Annah Muthoni Ndungu

Appellant

and

Rosemary Wambui Makara

Respondent

(An Appeal from the judgment of the High Court of Kenya at Nyeri (Ngaah, J.) dated 30th January, 2017 in Succession Cause No. 328 of 1996)

Judgment

Introduction 1. This is an appeal from the judgment and decree of the High Court at Nyeri (Ngaah, J.) delivered on 30th January 2017 in Succession Cause No. 328 of 1996. The dispute herein relates to the distribution of the estate of one John Makara Muriuki alias Makara Muriuki, (the deceased). The facts discernible from the pleadings filed before the High Court are that the deceased had in his lifetime married three wives and had three households. The deceased owned various parcels of land including Tetu/Unjiru/780, Tetu/Unjiru/781, Tetu/Unjiru/782, Tetu/Unjiru/783, Tetu/Unjiru/784, Tetu/Unjiru/785, Matanya Estate Plot No. 1755, Plot No. 12 Kagunduini. The deceased also owned shares in various companies.

2. The deceased died on 9th February 1987. On 25th November 1994, John Makara Muriuki filed High Court Succession Cause No. 421 of 1994 wherein he described himself as the only son of the deceased. The other survivors of the deceased named in the Petition were the deceased’s widow Dorcas Wanjira and Rosemary Wambui Makara, a daughter of the deceased (the respondent herein).

3. On 8th March 1995, Charles Maina Mwangi, (who described himself as the son of the deceased), filed High Court Succession Cause No. 48 of 1995, Eustas Ndungu Mwangi, Hannah Wangari Makara (wife) and Mwangi Makara (son) were named as the deceased’s survivors.

4. On 11th December 1996, Joseph Muriuki Makara petitioned for grant of letters of administration of the deceased’s estate in his capacity as the deceased’s son. In the affidavit in support of the petition, the petitioner named himself as the sole survivor of the deceased.

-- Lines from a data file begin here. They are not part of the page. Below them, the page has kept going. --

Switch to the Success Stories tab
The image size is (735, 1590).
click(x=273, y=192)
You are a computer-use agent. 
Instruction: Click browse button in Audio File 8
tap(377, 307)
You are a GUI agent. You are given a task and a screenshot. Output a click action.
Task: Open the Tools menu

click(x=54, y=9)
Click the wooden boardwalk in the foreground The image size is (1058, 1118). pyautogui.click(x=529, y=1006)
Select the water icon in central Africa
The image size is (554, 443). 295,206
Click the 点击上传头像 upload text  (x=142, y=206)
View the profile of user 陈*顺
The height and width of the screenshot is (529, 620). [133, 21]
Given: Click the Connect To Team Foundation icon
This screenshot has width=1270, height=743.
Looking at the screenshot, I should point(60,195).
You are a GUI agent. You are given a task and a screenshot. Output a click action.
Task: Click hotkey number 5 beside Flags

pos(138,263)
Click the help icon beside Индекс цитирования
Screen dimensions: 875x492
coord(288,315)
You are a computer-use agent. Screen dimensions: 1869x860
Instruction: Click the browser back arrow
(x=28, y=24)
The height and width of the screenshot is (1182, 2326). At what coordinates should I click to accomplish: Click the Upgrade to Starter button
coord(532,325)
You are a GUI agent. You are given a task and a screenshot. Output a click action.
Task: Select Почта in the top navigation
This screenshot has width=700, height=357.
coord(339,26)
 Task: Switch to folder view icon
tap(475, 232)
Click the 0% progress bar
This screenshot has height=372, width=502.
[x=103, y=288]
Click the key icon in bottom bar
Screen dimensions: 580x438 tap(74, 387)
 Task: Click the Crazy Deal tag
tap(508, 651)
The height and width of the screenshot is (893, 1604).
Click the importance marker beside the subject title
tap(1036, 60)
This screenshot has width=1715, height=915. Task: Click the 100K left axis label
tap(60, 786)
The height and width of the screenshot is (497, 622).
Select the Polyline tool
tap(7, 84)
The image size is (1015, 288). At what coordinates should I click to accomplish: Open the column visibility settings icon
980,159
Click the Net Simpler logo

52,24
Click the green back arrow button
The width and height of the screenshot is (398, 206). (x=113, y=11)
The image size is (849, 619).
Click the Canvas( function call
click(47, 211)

5. On 27th October 2005 the three petitions were consolidated upon which a grant was made in the names of Charles Maina Mwangi and Joseph Ndungu Makara. On 7th September 2006 a summons for confirmation of grant was made by the said administrators, with an affidavit sworn by Joseph Ndungu Makara in support of the application, which listed Jane Makara, Jane Wambui Muriuki, Moses Maina Makara, Mwangi Makara Mucheru, Annah Muthoni and Joseph Ndungu Makara as the children of the deceased.

6. John Maina Wambui, Eustus Ndungu Mwangi, Charles Maina Mwangi, Samuel Maina Muriuki and John Makara Ndungu were named as the deceased’s dependants. A proposed mode of distribution of the estate of the deceased was also included.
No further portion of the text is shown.